According to the Federal Aviation Administration (FAA), Martin Odendaal, 62, of Freindsville, was flying his experimental aircraft from Sky Ranch Airport to the Downtown Island Airport Tuesday when he had to land it in the river.
Knoxville firefighters said they were called to the scene around 8:45 p.m. for a rescue operation, but Odendaal was able to meet them at the shore after swimming from his sunken plane.
According to the FAA, Odendaal’s plane is a Flightstar FC II.
Walter Lounsbery, a local pilot, said Odendaal’s plane looked more like an ultralight plane, and possibly flew similar to one as well.
He said those kinds of planes can be easier to land in smaller areas.

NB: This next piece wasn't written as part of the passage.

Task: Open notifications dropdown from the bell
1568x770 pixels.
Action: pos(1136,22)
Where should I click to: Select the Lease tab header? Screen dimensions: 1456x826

“He was flying a very slow aircraft, kind of a ultralight aircraft. Those are wonderful in that they can land in very short spots and if you land in the water it’s normally very safe,” Lounsbery said.
He said that learning how to land in an emergency is a big part of training for a light sport pilot license.
“One of the most crucial things is learning how to divert from your airport to land if you have a mechanical problem. That’s apparently what happened with this pilot. He wasn’t able to make it to Downtown Island Airport, but he could make it into the river which is a lot better than crashing into something,” Lounsbery said.
He said that Odendaal made an excellent landing, compared to the alternatives.
Mitch Bennett, a flight instructor at Sky Ranch, said that pilot training always includes a ditching maneuver.
Bennett agreed that Odendaal executed a textbook ditching maneuver.
According to Bennett, pilots need to look for the safest landing zone closest to them, and in Odendaal’s case that was the water.
He said that then, pilots need to keep calm and accept the fact that their engine failed.
“Without hesitation, (the pilot) immediately pitch(es) for best glide speed as to not stall the aircraft,” Bennett said.
He said then the pilot would head straight for a controlled glide to touch down on the water.
“His training and experience allowed for this to happen for him and the general public. He did a great job landing from the sounds of it. He is alive and safe, nobody else was injured. His training paid off,” Bennett applauded about Odendaal’s landing.
Authorities said that they didn’t have any environmental concerns with leaving the plane in the Tennessee River because the plane used regular fuel, not jet fuel, and it was only carrying about five gallons.
The FAA and National Transportation Safety Board are investigating the “crash.”